Task instructions> Please reproduce the entries word for word, beginning at the line that contains "You are a computer-use" and continuing through the last of the entries. Leave the pictures out of your copy.

Dataset content>
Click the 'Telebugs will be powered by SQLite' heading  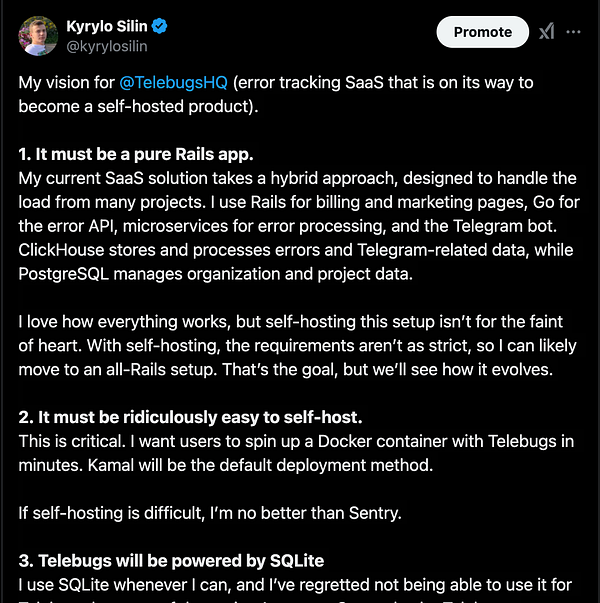pyautogui.click(x=171, y=561)
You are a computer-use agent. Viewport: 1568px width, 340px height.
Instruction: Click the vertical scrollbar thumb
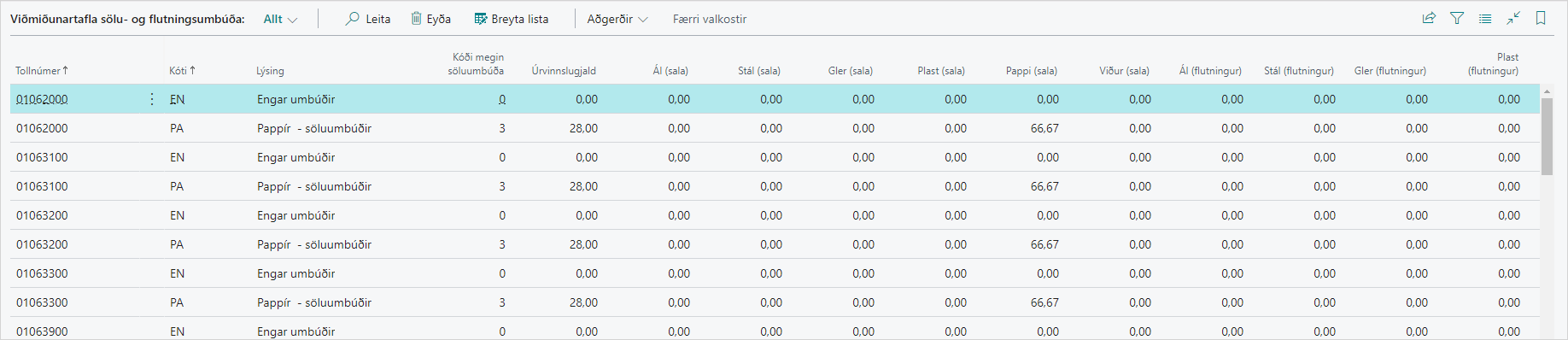[1547, 136]
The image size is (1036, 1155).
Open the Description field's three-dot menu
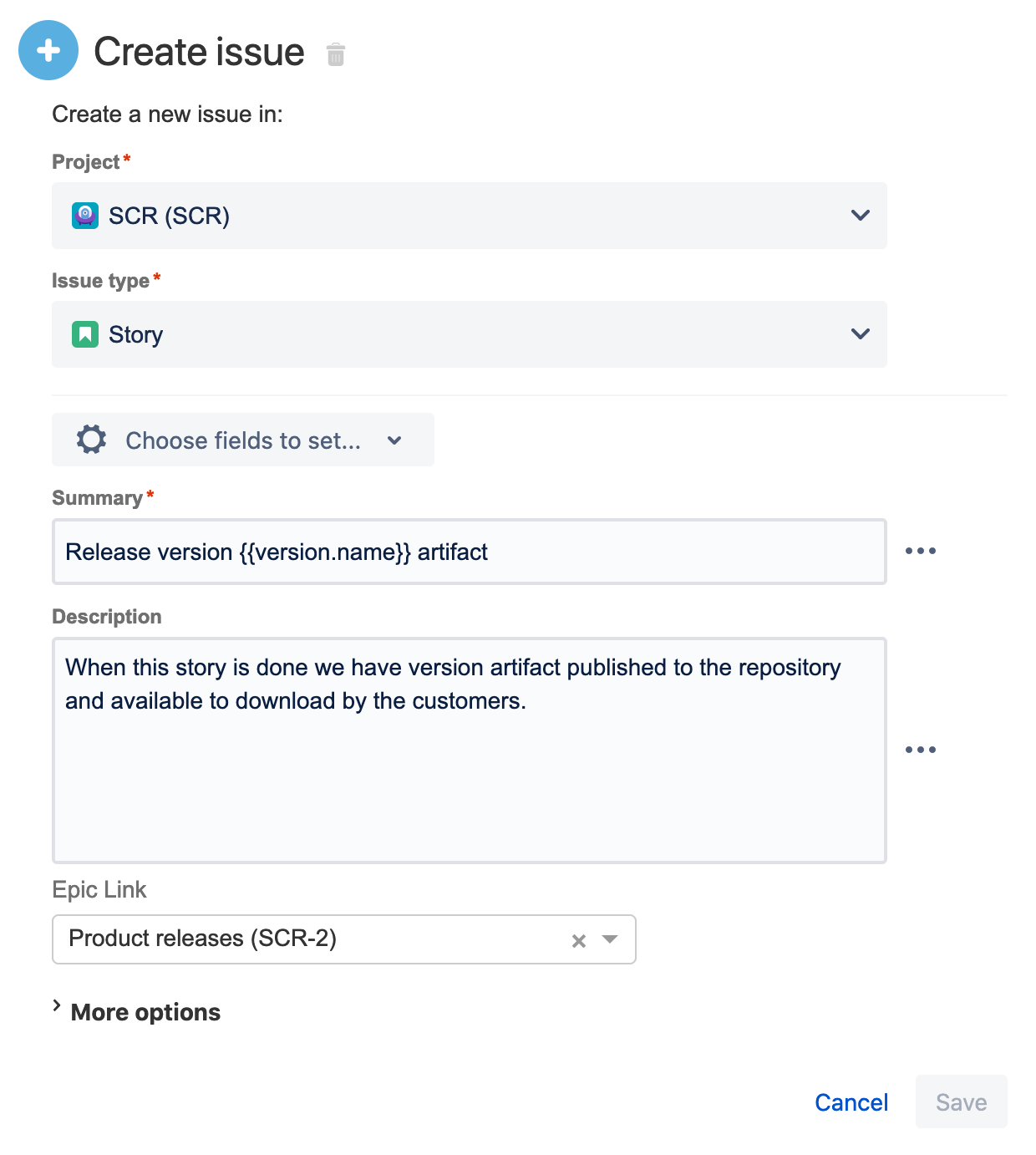pyautogui.click(x=920, y=750)
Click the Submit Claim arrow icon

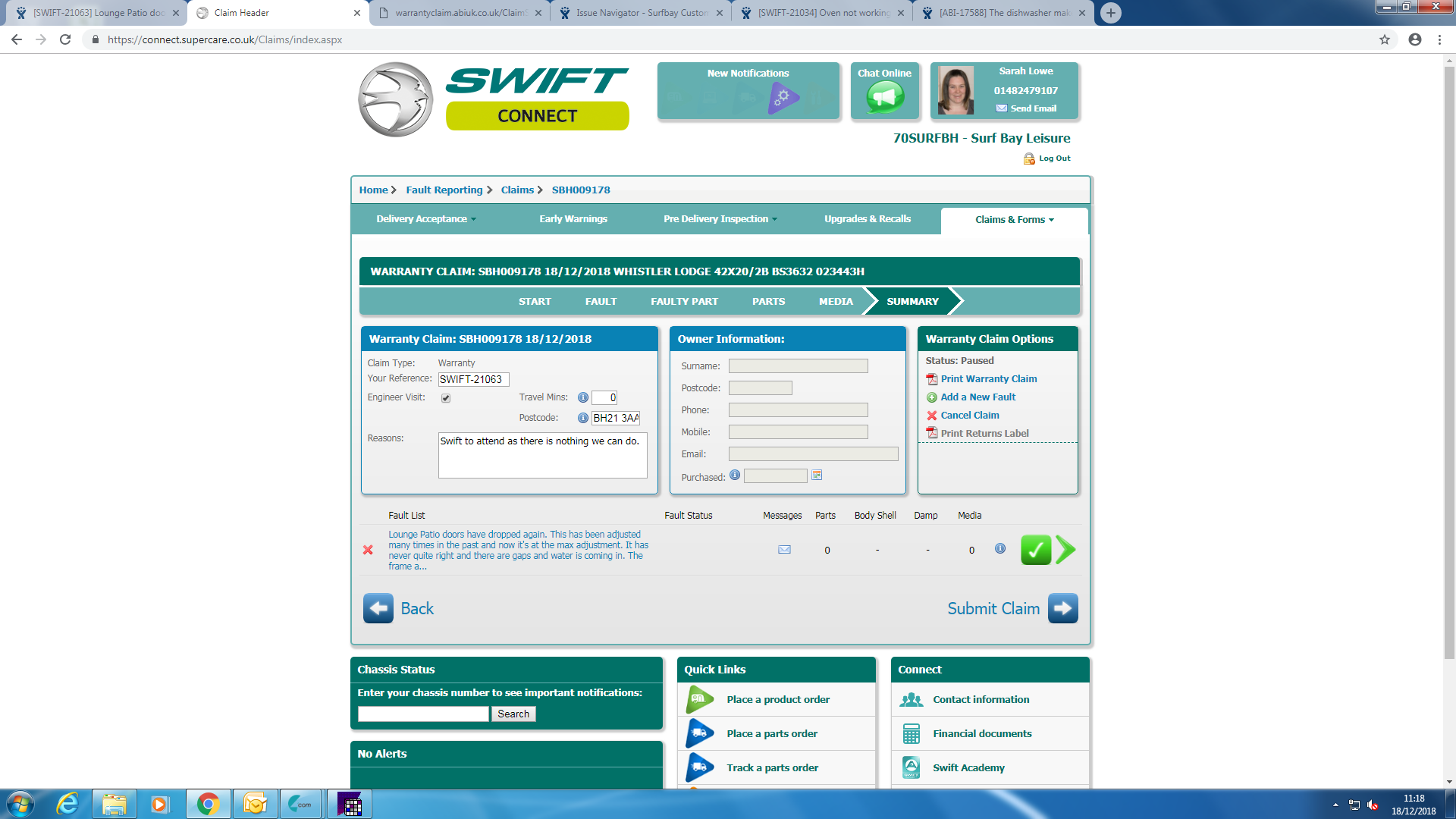pyautogui.click(x=1062, y=608)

Full output>
You are a computer-use agent. Viewport: 1568px width, 340px height.
Instruction: Click the vertical scrollbar thumb
[1547, 136]
The image size is (1036, 1155).
Open the Description field's three-dot menu
pyautogui.click(x=920, y=750)
Click the Submit Claim arrow icon

pyautogui.click(x=1062, y=608)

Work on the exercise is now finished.